United States v. Brown

United States v. Brown
U.S. Court of Appeals for the Fourth Circuit · Decided September 1, 2006 · Duncan, King, Per Curiam, Shedd
197 F. App'x 248

United States v. Brown

Opinion

PER CURIAM:

Waynely Brown seeks to appeal the district court’s orders denying relief on his Rule 60(b) motion challenging the denial of his 28 U.S.C. § 2255 (2000) motion and his motion for clarification. The orders are not appealable unless a circuit justice or judge issues a certificate of appealability. 28 U.S.C. § 2253(c)(1) (2000). A certificate of appealability will not issue absent “a substantial showing of the denial of a constitutional right.” 28 U.S.C. § 2253(c)(2) (2000). A prisoner satisfies this standard by demonstrating that reasonable jurists would find that any assessment of the constitutional claims by the district court is debatable or wrong and that any dispositive procedural ruling by the district court is likewise debatable. Miller-El v. Cockrell, 537 U.S. 322, 336-38, 123 S.Ct. 1029, 154 L.Ed.2d 931 (2003); Slack v. McDaniel, 529 U.S. 473, 484, 120 S.Ct. 1595, 146 L.Ed.2d 542 (2000); Rose v. Lee, 252 F.3d 676, 683-84 (4th Cir. 2001).
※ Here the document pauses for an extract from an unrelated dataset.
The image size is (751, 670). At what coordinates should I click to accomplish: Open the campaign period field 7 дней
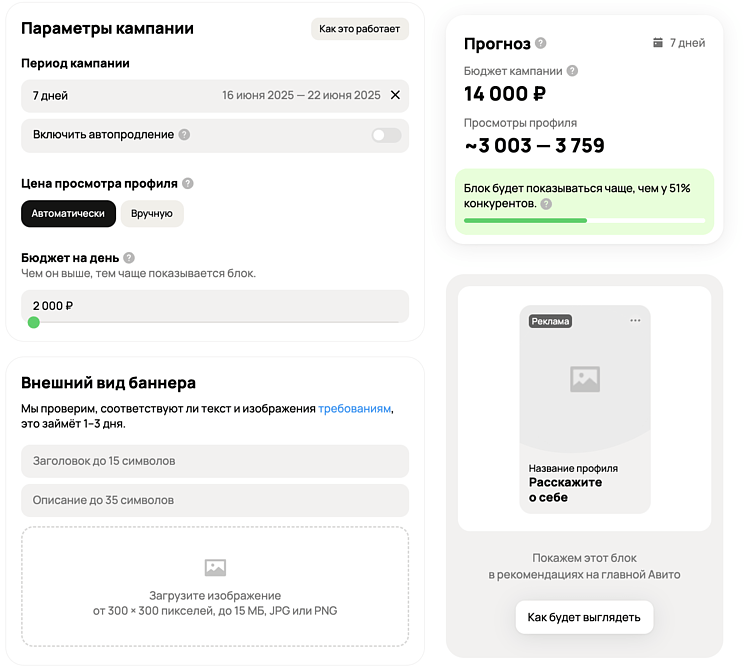pos(215,96)
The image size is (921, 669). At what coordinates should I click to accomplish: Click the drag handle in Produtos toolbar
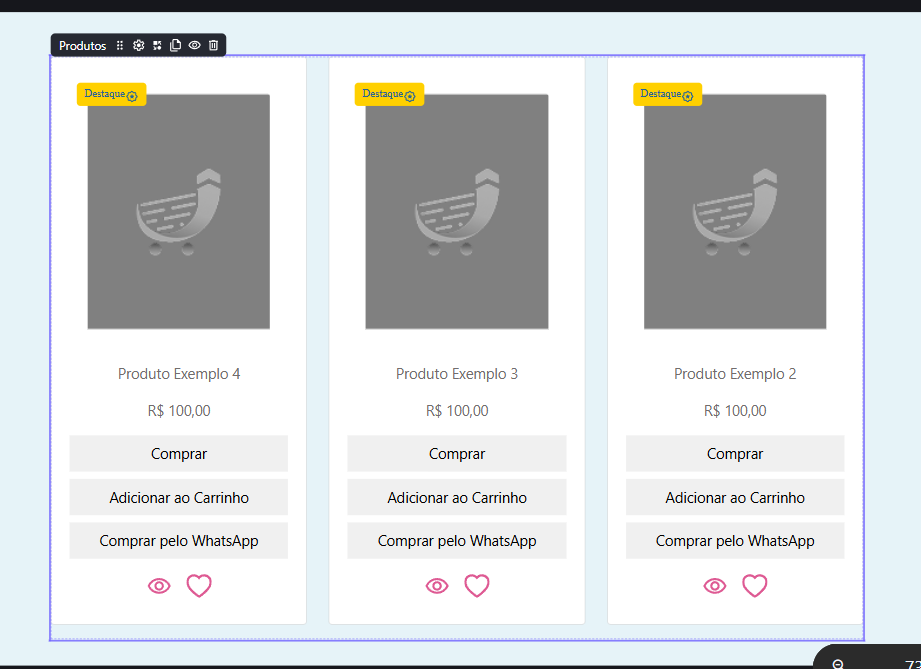point(120,46)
We have independently reviewed the record and conclude Brown has not made the requisite showing. Accordingly, we deny a certificate of appealability and dismiss the appeal. We also deny his motion to place the case in abeyance. We dispense with oral argument because the facts and legal contentions are adequately presented in the materials before the court and argument would not aid the decisional process. *

DISMISSED

*

To the extent Brown may be seeking authorization under 28 U.S.C. § 2244 (2000) to file a second or successive 28 U.S.C. § 2255 (2000) motion in order to raise claims under United States v. Booker, 543 U.S. 220, 125 S.Ct. 738, 160 L.Ed.2d 621 (2005) and Blakely v. Washington, 542 U.S. 296, 124 S.Ct. 2531, 159 L.Ed.2d 403 (2004), we deny authorization.